This website’s content is based on my personal opinions and my experience as a mother and a doula since 1998. I believe that pregnancy, labour, birth and parenting are not an exact science. Every woman I work with has an entirely different experience, and so I am constantly learning. Every culture has a variety of advice and usual practice particular to themselves and you will find as you embark on your journey to family life that you will be barraged with information – some of it conflicting, some of it useful, some misleading and some easy to discard. I believe that all information is valuable, must be taken on board and then you must learn to trust your own maternal instinct as to what sounds right and (subsequently) what works best for you and your family. As such, I have created this website to offer my opinion on various things you may encounter. I do not intend to set myself up as the High Priestess of Pregnancy or the Fount of All Knowledge, but rather, offer you my experience in as friendly a way as I am able for you to either use or reject as you choose.
I prefer not to judge anyone as they make their journey to family life, but one of my doula sisters has recently published on a public forum the following comment about my website:
“The mis-information and limitations of this information lead me to believe that she has not trained in breastfeeding support with any of the recognised organisations. I do feel that myths and misunderstandings about breastfeeding are so easily passed on, that ANYONE who put themselves (sic) in a public role with regard to breastfeeding advice should be fully trained and conversant with the possible pitfalls. When reading … her own website, it seems easy to infer that breastfeeding is difficult and sore nipples almost a certainty.”
For the record, I am not a breast feeding counsellor, do not intend to become one, and hope that I do not give off that false impression. I have personal experience inasmuch as I breastfed both of my children. The first one, I was forced to stop after three months due to a hospital acquired drug resistant strep and staph infection which caused chronic mastitis and was untreatable by antibiotics. I was advised by all experts I spoke to that I had to give up breast feeding in order to escape the infection. I bear lasting scars (one of my nipples was half eaten away by the infection) and so for me, I suppose, breast feeding was a painful and difficult thing to do. My second child I breast fed until she was two. It was not easy the second time, I was plagued again by mastitis and struggled against infection (I was an undiagnosed coeliac which caused a lot of the problems the second time) but I persevered and continued with the support of a wonderful breast feeding counsellor (Anna Page) and am very proud and grateful that I did. Had I been told at that time that “sore nipples are caused by poor attachment and that qualified support is the first line of defense and cure” (my fellow doula’s belief) in either of these cases, I would have been even more upset than I already was. Clearly in my case, “proper attachment” would have made little difference to my breast feeding experience at all.

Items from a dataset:

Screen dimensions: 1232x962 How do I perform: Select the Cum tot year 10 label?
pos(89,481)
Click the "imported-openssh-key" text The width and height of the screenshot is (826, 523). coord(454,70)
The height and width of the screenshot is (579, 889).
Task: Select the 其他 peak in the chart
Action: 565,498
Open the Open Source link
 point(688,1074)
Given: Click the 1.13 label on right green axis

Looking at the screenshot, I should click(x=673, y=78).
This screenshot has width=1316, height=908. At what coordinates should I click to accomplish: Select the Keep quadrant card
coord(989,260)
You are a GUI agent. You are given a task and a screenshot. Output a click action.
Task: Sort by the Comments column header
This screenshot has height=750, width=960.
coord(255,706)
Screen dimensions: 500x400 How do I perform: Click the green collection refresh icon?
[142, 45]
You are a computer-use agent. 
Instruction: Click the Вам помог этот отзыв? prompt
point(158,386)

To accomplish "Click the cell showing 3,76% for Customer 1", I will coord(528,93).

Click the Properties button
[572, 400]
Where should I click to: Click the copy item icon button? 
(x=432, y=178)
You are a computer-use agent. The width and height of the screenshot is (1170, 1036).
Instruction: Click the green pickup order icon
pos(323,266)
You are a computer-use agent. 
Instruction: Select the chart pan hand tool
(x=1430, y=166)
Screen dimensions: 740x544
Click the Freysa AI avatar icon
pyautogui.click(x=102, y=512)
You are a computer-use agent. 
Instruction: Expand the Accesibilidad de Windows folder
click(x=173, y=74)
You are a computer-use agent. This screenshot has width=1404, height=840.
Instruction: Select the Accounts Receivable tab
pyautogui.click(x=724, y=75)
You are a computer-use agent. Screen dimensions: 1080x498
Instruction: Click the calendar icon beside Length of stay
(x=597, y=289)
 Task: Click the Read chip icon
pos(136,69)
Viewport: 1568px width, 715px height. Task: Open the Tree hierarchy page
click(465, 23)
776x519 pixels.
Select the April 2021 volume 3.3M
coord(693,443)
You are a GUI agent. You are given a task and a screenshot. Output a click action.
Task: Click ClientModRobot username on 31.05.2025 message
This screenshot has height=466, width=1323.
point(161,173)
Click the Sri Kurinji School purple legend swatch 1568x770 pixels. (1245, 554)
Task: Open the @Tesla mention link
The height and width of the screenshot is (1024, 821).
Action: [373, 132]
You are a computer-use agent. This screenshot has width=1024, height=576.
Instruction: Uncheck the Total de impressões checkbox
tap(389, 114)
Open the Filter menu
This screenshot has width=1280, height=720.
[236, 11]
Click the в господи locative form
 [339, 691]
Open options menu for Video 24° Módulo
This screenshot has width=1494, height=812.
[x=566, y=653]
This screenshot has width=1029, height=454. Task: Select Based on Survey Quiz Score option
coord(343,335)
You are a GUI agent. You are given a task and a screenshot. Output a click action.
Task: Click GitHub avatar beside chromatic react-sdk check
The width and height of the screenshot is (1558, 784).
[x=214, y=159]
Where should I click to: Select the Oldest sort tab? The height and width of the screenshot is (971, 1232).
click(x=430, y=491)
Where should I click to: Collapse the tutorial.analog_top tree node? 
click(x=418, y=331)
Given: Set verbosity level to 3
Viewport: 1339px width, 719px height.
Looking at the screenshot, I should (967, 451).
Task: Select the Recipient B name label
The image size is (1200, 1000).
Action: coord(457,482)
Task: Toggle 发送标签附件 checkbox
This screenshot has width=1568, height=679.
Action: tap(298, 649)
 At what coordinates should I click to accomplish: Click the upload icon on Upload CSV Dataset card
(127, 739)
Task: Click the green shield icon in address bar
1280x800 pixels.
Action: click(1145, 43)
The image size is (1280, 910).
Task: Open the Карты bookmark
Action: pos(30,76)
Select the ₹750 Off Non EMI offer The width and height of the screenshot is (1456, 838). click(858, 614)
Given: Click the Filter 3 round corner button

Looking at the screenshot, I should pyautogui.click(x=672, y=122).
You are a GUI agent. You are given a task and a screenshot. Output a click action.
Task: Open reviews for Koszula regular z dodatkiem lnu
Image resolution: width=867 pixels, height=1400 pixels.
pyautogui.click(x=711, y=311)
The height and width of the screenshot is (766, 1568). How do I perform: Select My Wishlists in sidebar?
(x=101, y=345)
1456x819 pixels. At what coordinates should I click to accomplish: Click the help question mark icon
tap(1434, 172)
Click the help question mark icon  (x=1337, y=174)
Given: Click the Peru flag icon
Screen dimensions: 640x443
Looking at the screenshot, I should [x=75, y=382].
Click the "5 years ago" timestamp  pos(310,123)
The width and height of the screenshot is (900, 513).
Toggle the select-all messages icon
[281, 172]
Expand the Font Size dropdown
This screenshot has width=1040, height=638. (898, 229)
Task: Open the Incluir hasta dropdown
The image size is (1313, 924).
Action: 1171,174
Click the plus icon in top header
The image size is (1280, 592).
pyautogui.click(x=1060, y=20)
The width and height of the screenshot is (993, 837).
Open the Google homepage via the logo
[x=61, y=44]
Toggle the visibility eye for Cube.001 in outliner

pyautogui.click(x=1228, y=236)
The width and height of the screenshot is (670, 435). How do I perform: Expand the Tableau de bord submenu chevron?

• _Exercises to complete_:
a) Translate this sentence from the doula's statement into Spanish: "Every woman I work with has an entirely different experience, and so I am constantly learning."
b) Resume the doula's statement, beginning right after its final sentence.
The data come from a different source than the text above it.

• _Answers for each item_:
a) Cada mujer con la que trabajo tiene una experiencia completamente distinta, así que estoy aprendiendo constantemente.

b)
As a result perhaps of my personal experience, I try to give a balanced view of what women can expect when breast feeding and support whatever decision a woman makes – be it to breast feed (which is best for both baby and mother), or to bottle feed or to use a combination of the two. For whatever reason. Sadly a great many women I work with also have trouble breast feeding. Some are able to resolve issues with professional support, some are not. I do not judge any of them or attempt to offer them a pancea or a blithe recommendation to check their baby's latch. I also provide the telephone numbers of recognised breast feeding experts (of which I am not one) so that you can get professional help as soon as you need it. Do not suffer in silence. Your first few weeks with your baby are vital to bonding and to spend them weeping salty tears of pain on your baby's face as you struggle to breast feed is not the best way to achieve that.
I always try to be upfront about all the choices you face during pregnancy, labour and birth and parenting, and certainly hope to explain that childbirth is called “labour” for a reason – it is hard work and painful – but worth it. To lie about what you may hope to experience, I believe, may actually cause more harm than being as honest as I am able. In the same way, to set you up for pain free breast feeding I think is as irresponsible as saying that labour can be painless – I hope that you experience no pain, but if you go into it expecting it to be easy and instinctive you may be sorely disappointed.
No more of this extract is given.